>> START PASSAGE

A.9 Answers to Tutorial 9 tutorial

A.9.1 Answers for Sect. 9.6

The difference in odds is statistically significant, so either 2. or 4. is consistent with this conclusion… and we cannot tell which. The size of the OR is not the issue here: if the sample OR is statistically different from 1, it does not tell us much about the population OR except that it is (most likely) not one.

2. The odds are quite different, but not statistically significant, so chance cannot be ruled out as the reason why the OR is different from one. (This likely has a smaller sample size.) 3. The odds are a little different, but not statistically significant, so chance cannot be ruled out as the reason why the OR is different from one.

>> END PASSAGE
>> START DATA ROWS

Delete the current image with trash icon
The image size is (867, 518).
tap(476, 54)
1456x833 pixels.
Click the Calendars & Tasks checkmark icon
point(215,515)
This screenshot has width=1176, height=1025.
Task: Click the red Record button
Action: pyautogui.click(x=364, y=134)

>> END DATA ROWS

WORK INSTRUCTIONS -
1. In the tutorial answers on odds ratios, what does a sample OR that is statistically different from 1 tell us about the population OR?
2. Write what follows the final sentence of the tutorial answers on odds ratios.

EXPECTED ANSWERS -
1. Not much, except that it is most likely not one.

2.
A.9.2 Answers for Sect. 9.7

1. Incorrect is the one about means. 2. \(113/626 = 18.05\%\). 4. 18.05% of 47 is 8.48. See Table A.2. 5. \(25\div 88 = 0.284\). 6. \(22\div 491 = 0.0448\). 7. The OR is \(0.284\div 0.0448 = 6.3\). This OR means that the odds of having Hep. C is 6.3 times greater for students who have a tattoo, compared to those who do not have a tattoo.
TABLE A.2: Five-year mortality for artifical limb users
Had Hep. C Did not have Hep. C Total
Had tattoo 25 88 113
Did not have tattoo 22 491 513
Total 47 579 626

A.9.3 Answers to Sect. 9.8

Answers implied by H5P.

A.9.4 Answer for Sect. 9.9

No evidence of a difference in the mean number fatalities between female- and male-named hurricanes.

A.9.5 Answers to Sect. 9.10

Answers implied by H5P.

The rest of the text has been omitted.